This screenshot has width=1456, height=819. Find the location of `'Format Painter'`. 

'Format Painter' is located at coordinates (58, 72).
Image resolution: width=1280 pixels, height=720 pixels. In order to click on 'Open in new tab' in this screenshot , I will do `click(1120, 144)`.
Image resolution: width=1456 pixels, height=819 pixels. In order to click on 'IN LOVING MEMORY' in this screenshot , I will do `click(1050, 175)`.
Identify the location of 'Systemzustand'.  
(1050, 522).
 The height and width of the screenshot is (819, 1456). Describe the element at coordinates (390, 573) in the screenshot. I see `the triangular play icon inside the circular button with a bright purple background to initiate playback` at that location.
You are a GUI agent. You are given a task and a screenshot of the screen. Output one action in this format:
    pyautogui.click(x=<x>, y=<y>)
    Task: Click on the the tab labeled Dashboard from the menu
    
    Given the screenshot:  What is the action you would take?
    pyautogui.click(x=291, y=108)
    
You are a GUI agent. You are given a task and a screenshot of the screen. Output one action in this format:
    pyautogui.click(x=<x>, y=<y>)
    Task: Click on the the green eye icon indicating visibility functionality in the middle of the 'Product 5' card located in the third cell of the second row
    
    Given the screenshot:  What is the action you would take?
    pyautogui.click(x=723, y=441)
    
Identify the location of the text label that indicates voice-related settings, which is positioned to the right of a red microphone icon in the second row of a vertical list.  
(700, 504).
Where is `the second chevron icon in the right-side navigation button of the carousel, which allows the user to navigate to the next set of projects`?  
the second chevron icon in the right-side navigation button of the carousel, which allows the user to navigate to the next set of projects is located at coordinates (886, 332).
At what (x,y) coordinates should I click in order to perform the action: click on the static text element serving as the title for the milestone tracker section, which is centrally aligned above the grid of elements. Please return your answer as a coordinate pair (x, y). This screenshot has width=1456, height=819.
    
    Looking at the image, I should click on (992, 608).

----

BRIEF: Report every line from the items above that contains the word "Identify".

RESPONSE TO THIS TASK:
Identify the location of 'Systemzustand'.  
Identify the location of the text label that indicates voice-related settings, which is positioned to the right of a red microphone icon in the second row of a vertical list.  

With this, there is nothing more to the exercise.